V2233. GUY CHAUVET: Arias from Te Deum (Berlioz), Les Troyens, Les Abendcérages, La Damnation de Faust, Carmen, Sigurd, Samson et Dalila, Lohengrin, Turandot, Otello, Aïda & Pagliacci. (France) Malibran 210. - 7600003772107
“This is a very welcome addition to the series covering those French tenors who were active in the post-Second World War period. Guy Chauvet was the youngest of what Jean Giraudeau (a noted tenor himself) and Jean Gourret in their comprehensive book LES PRESTIGIEUX TÉNORS DE L’OPÉRA DE PARIS termed ‘La Dernier Vague’ (The Last Wave). They were aware of the gradual decline in the number of fine tenors that used to dominate the French operatic scene during the first half of the 20th century….These transfers have been made from the personal collection of Chauvet’s widow….Certainly the transfers vary in quality between the studio and live performances….This CD, without reserve, is enthusiastically recommended, for its contents display a remarkable tenor talent.”

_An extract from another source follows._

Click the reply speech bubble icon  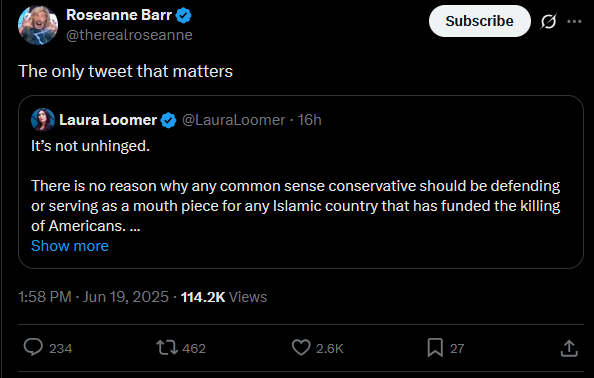(x=33, y=347)
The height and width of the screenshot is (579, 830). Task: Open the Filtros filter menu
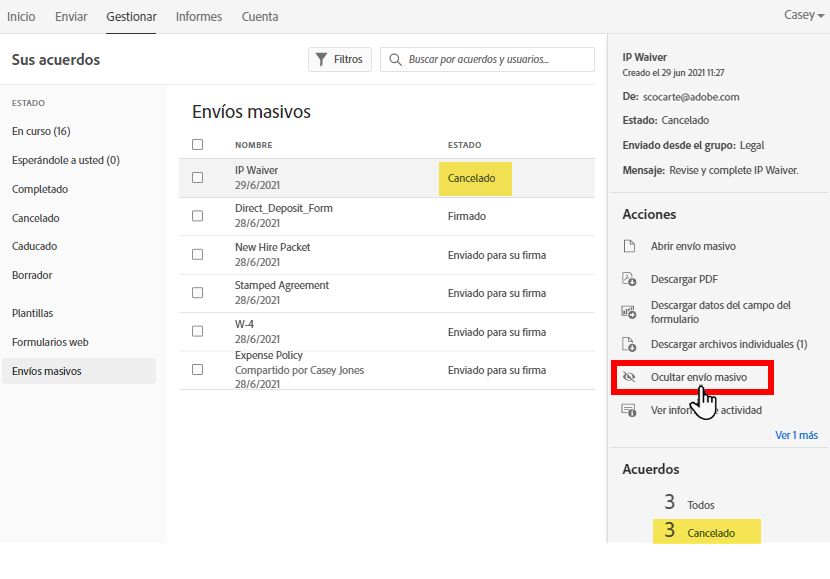[x=340, y=60]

- Alan Bilgora, THE RECORD COLLECTOR, 2014
“French tenor Guy Chauvet was born in Montluçon 2 October 1933. In 1954 he was co-winner of a tenor competition in Cannes, along with Alain Vanzo, Gustave Botiaux, Tony Poncet, and Roger Gardes—a pretty impressive assemblage of talent! Chauvet made his Paris Opéra début in 1959, starting with comprimario parts, finally advancing to lead roles. He soon established himself as an important presence, both in France and, ultimately, in many of the world’s other major opera houses. He sang numerous roles in the French and Italian repertoire, and became particularly well-known for such heroic parts as Aeneas and Samson.
Guy Chauvet was without question a talented singer, and one who filled a pressing need during a time when the grand tradition of the French heroic tenor was in decline….This recent reissue by Malibran of recordings Guy Chauvet made for the Vega label early in his career. Chauvet sings all of the selections, including those from Italian opera, in French. Typical of this singer’s work in general, the diction is idiomatic and crystal-clear. What sets these Vega recordings apart from Chauvet’s later work is the gorgeous vocal quality and the wide variety of colors at the tenor’s disposal. The sweetness of the young Chauvet’s timbre is something to savor. In addition, Chauvet displays all of the other qualities that are the heart and soul of great French tenor singing—a seamless legato, a masterful application of the mixed voice, and an ideal balance between elegance and passion. It’s also quite impressive to hear Chauvet demonstrate an ease and mastery of style and technique in music ranging from the 18th century to verismo. And if all of these attributes inspire comparison to Chauvet’s great predecessor, Georges Thill, the singing on this disc justifies such comparisons. We hear some absolutely first-rate French tenor singing. Highly recommended.”